**QUESTIONS TO ANSWER**.
A) In the text on water ownership below, what does the Suez chief executive say is billed to customers?
B) Extend the text on water ownership and pricing below, starting right after its final sentence.
═══ TEXT EXCERPT ═══
Claims over water ownership generate an ethical challenge. However, there is already a generic counterargument to it. In his article in Development Outreach (Fall 2002) the chief executive officer of giant French water corporation Suez, Gerard Mestrallet, wrote "water is a common good, one of the basic public goods. At Suez, we are opposed to the private ownership of water resources precisely because ... water is not a commodity. We do not trade in water. We do not sell a product. We provide a service. The service of making clean water continuously available to all, and returning water to the natural habitat once it has been treated. It is the price of that service that is billed, not the price of water as raw material".
By pricing "only" the cleanup and distribution service, not the water itself, the company seems to be paying ample respect to water. However people have to pay for water: Water has a price.
The higher the profit margin incorporated into the price, the greater the attractiveness of water pricing.
═══ LISTED ENTRIES ═══
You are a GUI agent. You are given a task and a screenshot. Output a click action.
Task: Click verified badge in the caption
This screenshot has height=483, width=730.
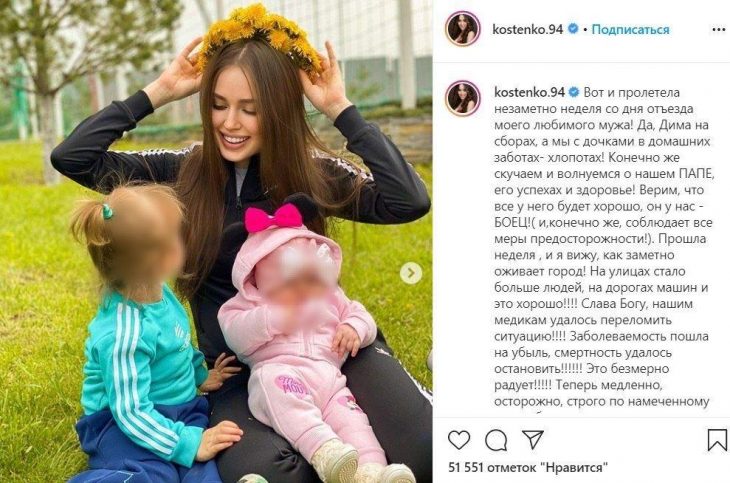tap(574, 92)
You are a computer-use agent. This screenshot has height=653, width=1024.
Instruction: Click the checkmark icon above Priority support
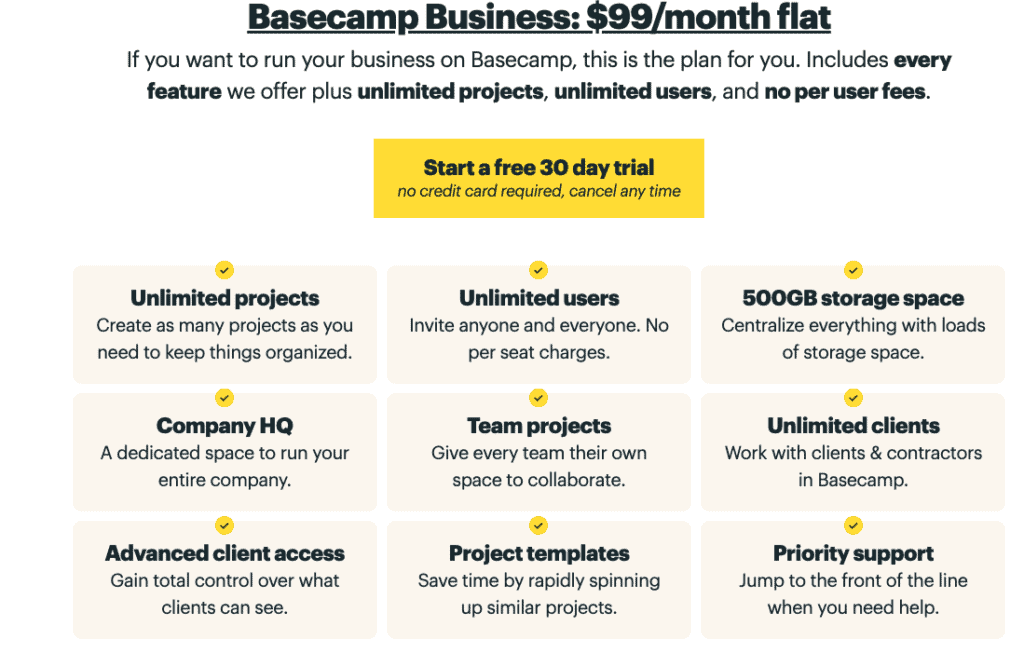click(x=853, y=525)
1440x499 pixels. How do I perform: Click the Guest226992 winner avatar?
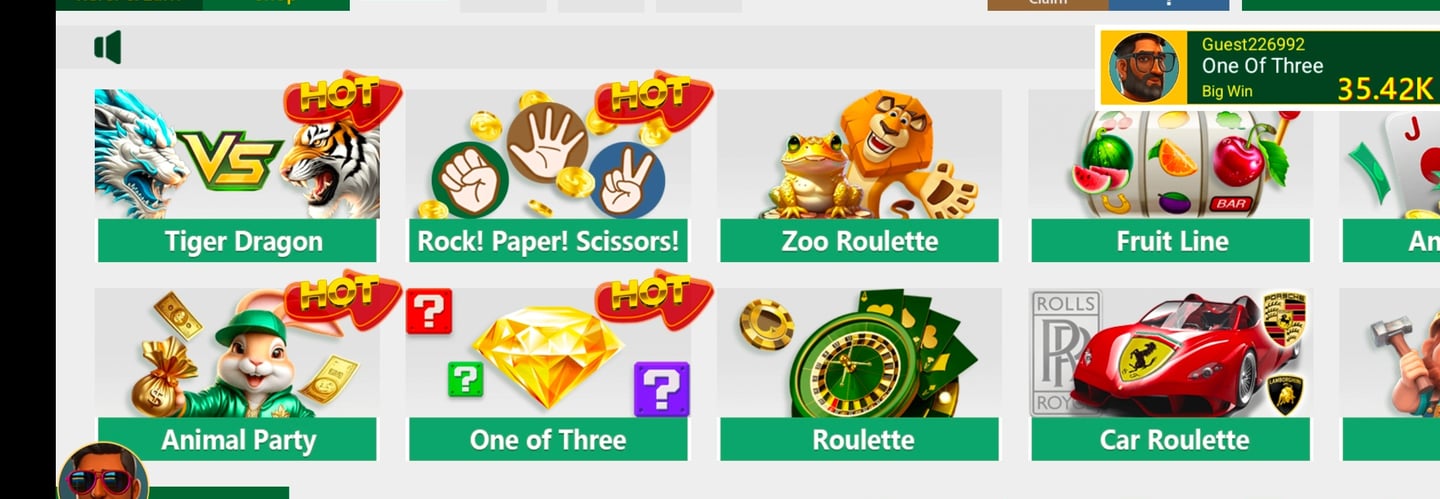tap(1144, 67)
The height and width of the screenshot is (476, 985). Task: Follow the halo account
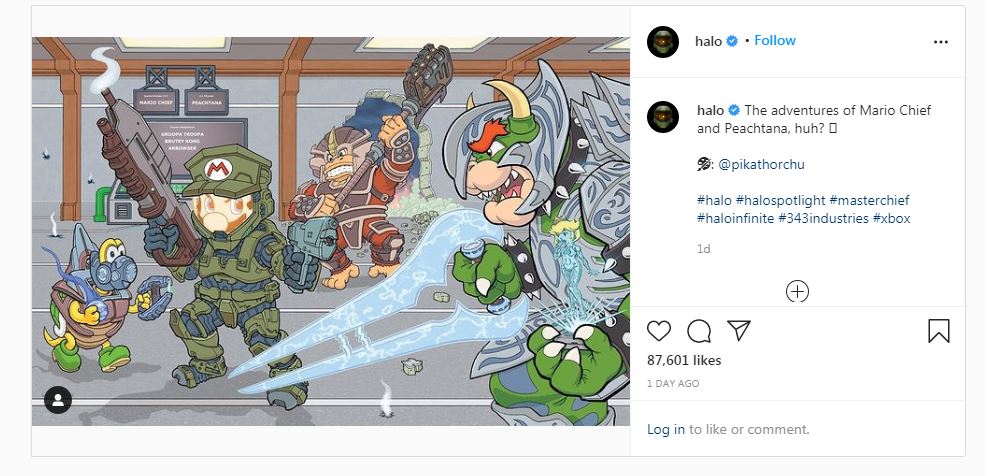point(775,41)
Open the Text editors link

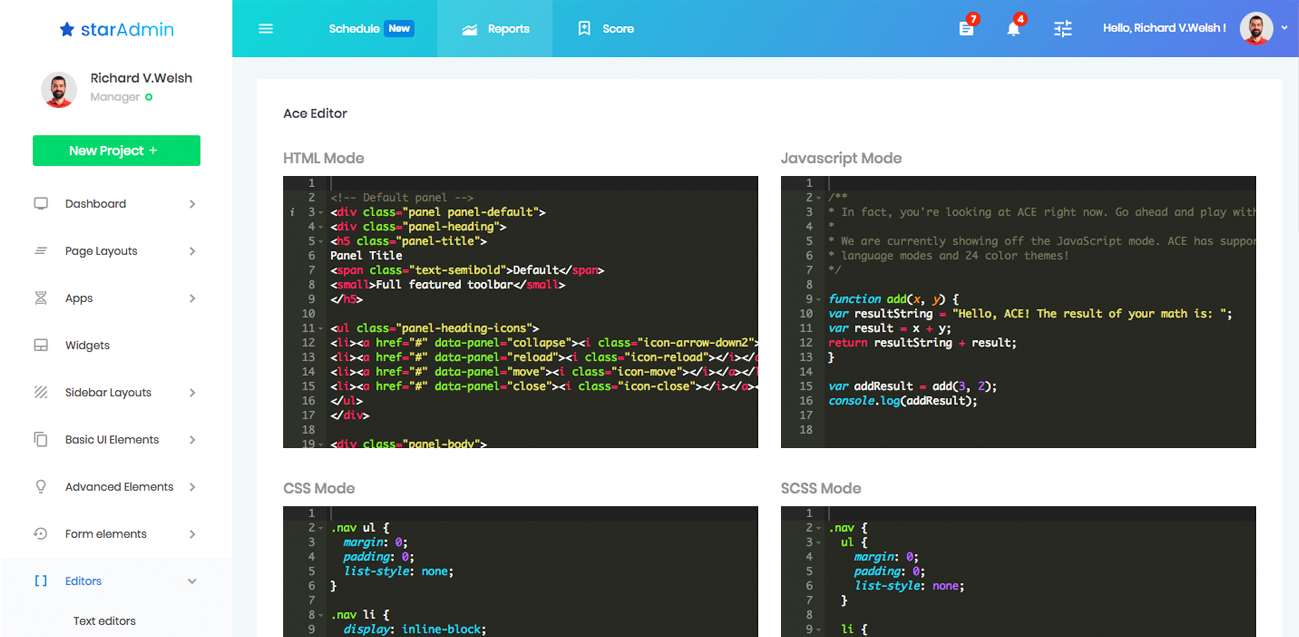(x=104, y=621)
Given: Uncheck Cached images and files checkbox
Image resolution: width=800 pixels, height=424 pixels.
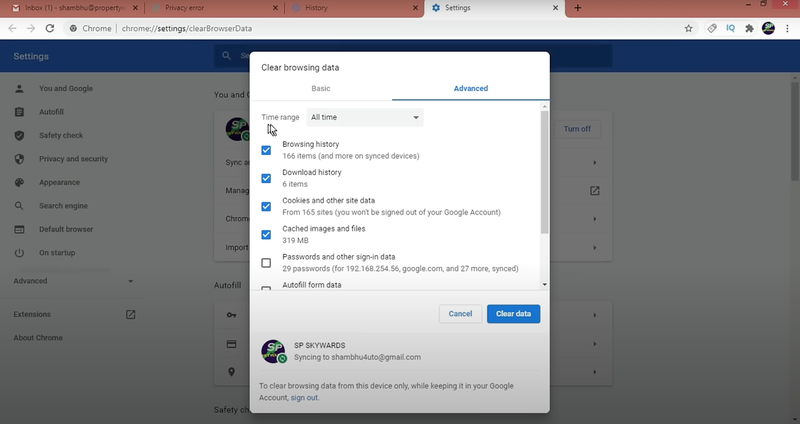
═══
**TASK-BY-TASK RESULTS**.
A) The price of the service of making clean water available and returning it to the natural habitat, not the price of water as raw material.

B)
This is not to say that provision of water by PWUs is free from pricing. As a subsystem of municipal and local governments, PWUs should not include a maximized profit margin in the bill, for it is a political responsibility of the (local) government to secure its citizens' access to water.
The bill can duly be considered as the people's contribution to government efforts to provide and distribute clean and safe water. So, the notion of water pricing is less pronounced.
With privatization, water tariff hikes have taken place in many countries. In terms of environmental ethics, giving a price to water as a tradable good is clearly paradoxical, while access to clean water is declared by the UN to be a human right.
Water is vital for the life of the biosphere. It can be found across the levels of living beings, from simple cells to complex ecosystems. Copious exchanges of water within the biosphere are crucial to its maintenance, especially temperature control. And, according to what is called the Gaia hypothesis (after the Greek goddess of Earth) the Earth is a single, living organism comprising, among other things, the atmosphere, oceans, the climate, land and living creatures. Since water is the most essential factor for the earth's survival it should be assigned an intrinsic value.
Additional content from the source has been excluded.